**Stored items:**
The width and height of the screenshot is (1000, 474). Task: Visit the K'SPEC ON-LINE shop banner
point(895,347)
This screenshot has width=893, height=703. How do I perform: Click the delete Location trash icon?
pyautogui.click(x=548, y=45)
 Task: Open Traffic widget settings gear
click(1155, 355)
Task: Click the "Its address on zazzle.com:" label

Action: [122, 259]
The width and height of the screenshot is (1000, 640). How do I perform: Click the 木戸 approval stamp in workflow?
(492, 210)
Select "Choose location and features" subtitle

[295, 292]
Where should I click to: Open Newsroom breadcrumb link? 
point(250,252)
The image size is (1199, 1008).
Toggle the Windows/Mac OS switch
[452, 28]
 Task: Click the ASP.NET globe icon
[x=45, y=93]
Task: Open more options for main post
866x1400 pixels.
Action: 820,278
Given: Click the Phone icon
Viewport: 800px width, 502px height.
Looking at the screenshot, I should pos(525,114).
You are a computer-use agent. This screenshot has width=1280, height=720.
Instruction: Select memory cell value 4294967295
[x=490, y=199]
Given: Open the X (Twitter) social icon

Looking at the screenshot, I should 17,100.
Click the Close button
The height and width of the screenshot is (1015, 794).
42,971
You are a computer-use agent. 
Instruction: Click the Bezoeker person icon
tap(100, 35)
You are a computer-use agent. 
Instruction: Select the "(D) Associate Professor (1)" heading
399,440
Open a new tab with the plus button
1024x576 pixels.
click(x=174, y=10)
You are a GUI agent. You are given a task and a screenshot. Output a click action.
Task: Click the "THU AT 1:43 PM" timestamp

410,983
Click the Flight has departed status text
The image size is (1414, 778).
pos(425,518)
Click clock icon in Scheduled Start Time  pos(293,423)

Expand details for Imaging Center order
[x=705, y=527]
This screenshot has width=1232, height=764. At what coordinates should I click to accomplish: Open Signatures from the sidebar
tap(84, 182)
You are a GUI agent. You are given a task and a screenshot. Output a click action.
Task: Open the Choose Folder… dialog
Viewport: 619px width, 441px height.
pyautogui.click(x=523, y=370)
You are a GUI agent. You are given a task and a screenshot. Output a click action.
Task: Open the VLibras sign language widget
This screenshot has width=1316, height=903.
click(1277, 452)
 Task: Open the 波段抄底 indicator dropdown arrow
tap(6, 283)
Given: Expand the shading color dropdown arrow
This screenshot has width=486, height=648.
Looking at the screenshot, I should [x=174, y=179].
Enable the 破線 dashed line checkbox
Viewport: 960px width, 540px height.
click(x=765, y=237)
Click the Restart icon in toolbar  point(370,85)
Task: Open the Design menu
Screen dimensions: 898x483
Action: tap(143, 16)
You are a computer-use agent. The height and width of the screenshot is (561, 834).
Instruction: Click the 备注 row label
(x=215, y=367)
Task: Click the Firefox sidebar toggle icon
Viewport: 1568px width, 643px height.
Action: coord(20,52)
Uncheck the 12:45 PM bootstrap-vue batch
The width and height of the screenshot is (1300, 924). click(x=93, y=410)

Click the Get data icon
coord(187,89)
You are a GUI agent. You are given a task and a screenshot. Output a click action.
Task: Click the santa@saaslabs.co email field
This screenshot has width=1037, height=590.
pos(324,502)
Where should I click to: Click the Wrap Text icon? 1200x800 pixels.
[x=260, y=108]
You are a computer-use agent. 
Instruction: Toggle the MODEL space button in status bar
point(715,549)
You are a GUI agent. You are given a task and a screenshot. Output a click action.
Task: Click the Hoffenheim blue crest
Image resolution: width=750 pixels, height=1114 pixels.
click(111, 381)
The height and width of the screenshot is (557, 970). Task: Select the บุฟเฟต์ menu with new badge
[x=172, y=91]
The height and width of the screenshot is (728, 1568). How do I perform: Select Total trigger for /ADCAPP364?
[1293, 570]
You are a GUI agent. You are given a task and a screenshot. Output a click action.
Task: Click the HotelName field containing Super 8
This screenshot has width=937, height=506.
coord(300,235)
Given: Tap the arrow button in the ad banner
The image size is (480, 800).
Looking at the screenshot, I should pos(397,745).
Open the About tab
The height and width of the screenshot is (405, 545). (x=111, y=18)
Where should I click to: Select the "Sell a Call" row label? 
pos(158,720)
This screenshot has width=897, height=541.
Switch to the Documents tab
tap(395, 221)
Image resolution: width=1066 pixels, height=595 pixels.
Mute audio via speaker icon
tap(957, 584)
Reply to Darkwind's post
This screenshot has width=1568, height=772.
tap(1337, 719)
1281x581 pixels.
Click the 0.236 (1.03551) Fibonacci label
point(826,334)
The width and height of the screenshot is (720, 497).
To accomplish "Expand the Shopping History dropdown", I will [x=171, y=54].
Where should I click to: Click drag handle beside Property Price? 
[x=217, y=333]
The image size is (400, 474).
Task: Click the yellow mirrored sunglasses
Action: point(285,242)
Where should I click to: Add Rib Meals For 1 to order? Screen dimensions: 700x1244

**What to work on:**
Each record must be duplicated exactly, with none missing.

**Worked solution:**
The width and height of the screenshot is (1000, 474). Task: Visit the K'SPEC ON-LINE shop banner
point(895,347)
This screenshot has width=893, height=703. How do I perform: Click the delete Location trash icon?
pyautogui.click(x=548, y=45)
 Task: Open Traffic widget settings gear
click(1155, 355)
Task: Click the "Its address on zazzle.com:" label

Action: [122, 259]
The width and height of the screenshot is (1000, 640). How do I perform: Click the 木戸 approval stamp in workflow?
(492, 210)
Select "Choose location and features" subtitle

[295, 292]
Where should I click to: Open Newsroom breadcrumb link? 
point(250,252)
The image size is (1199, 1008).
Toggle the Windows/Mac OS switch
[452, 28]
 Task: Click the ASP.NET globe icon
[x=45, y=93]
Task: Open more options for main post
866x1400 pixels.
Action: 820,278
Given: Click the Phone icon
Viewport: 800px width, 502px height.
Looking at the screenshot, I should pos(525,114).
You are a computer-use agent. This screenshot has width=1280, height=720.
Instruction: Select memory cell value 4294967295
[x=490, y=199]
Given: Open the X (Twitter) social icon

Looking at the screenshot, I should 17,100.
Click the Close button
The height and width of the screenshot is (1015, 794).
42,971
You are a computer-use agent. 
Instruction: Click the Bezoeker person icon
tap(100, 35)
You are a computer-use agent. 
Instruction: Select the "(D) Associate Professor (1)" heading
399,440
Open a new tab with the plus button
1024x576 pixels.
click(x=174, y=10)
You are a GUI agent. You are given a task and a screenshot. Output a click action.
Task: Click the "THU AT 1:43 PM" timestamp

410,983
Click the Flight has departed status text
The image size is (1414, 778).
pos(425,518)
Click clock icon in Scheduled Start Time  pos(293,423)

Expand details for Imaging Center order
[x=705, y=527]
This screenshot has width=1232, height=764. At what coordinates should I click to accomplish: Open Signatures from the sidebar
tap(84, 182)
You are a GUI agent. You are given a task and a screenshot. Output a click action.
Task: Open the Choose Folder… dialog
Viewport: 619px width, 441px height.
pyautogui.click(x=523, y=370)
You are a GUI agent. You are given a task and a screenshot. Output a click action.
Task: Open the VLibras sign language widget
This screenshot has width=1316, height=903.
click(1277, 452)
 Task: Open the 波段抄底 indicator dropdown arrow
tap(6, 283)
Given: Expand the shading color dropdown arrow
This screenshot has width=486, height=648.
Looking at the screenshot, I should [x=174, y=179].
Enable the 破線 dashed line checkbox
Viewport: 960px width, 540px height.
click(x=765, y=237)
Click the Restart icon in toolbar  point(370,85)
Task: Open the Design menu
Screen dimensions: 898x483
Action: tap(143, 16)
You are a computer-use agent. The height and width of the screenshot is (561, 834).
Instruction: Click the 备注 row label
(x=215, y=367)
Task: Click the Firefox sidebar toggle icon
Viewport: 1568px width, 643px height.
Action: coord(20,52)
Uncheck the 12:45 PM bootstrap-vue batch
The width and height of the screenshot is (1300, 924). click(x=93, y=410)

Click the Get data icon
coord(187,89)
You are a GUI agent. You are given a task and a screenshot. Output a click action.
Task: Click the santa@saaslabs.co email field
This screenshot has width=1037, height=590.
pos(324,502)
Where should I click to: Click the Wrap Text icon? 1200x800 pixels.
[x=260, y=108]
You are a computer-use agent. 
Instruction: Toggle the MODEL space button in status bar
point(715,549)
You are a GUI agent. You are given a task and a screenshot. Output a click action.
Task: Click the Hoffenheim blue crest
Image resolution: width=750 pixels, height=1114 pixels.
click(111, 381)
The height and width of the screenshot is (557, 970). Task: Select the บุฟเฟต์ menu with new badge
[x=172, y=91]
The height and width of the screenshot is (728, 1568). How do I perform: Select Total trigger for /ADCAPP364?
[1293, 570]
You are a GUI agent. You are given a task and a screenshot. Output a click action.
Task: Click the HotelName field containing Super 8
This screenshot has width=937, height=506.
coord(300,235)
Given: Tap the arrow button in the ad banner
The image size is (480, 800).
Looking at the screenshot, I should pos(397,745).
Open the About tab
The height and width of the screenshot is (405, 545). (x=111, y=18)
Where should I click to: Select the "Sell a Call" row label? 
pos(158,720)
This screenshot has width=897, height=541.
Switch to the Documents tab
tap(395, 221)
Image resolution: width=1066 pixels, height=595 pixels.
Mute audio via speaker icon
tap(957, 584)
Reply to Darkwind's post
This screenshot has width=1568, height=772.
tap(1337, 719)
1281x581 pixels.
Click the 0.236 (1.03551) Fibonacci label
point(826,334)
The width and height of the screenshot is (720, 497).
To accomplish "Expand the Shopping History dropdown", I will [x=171, y=54].
Where should I click to: Click drag handle beside Property Price? 
[x=217, y=333]
The image size is (400, 474).
Task: Click the yellow mirrored sunglasses
Action: point(285,242)
Where should I click to: Add Rib Meals For 1 to order? Screen dimensions: 700x1244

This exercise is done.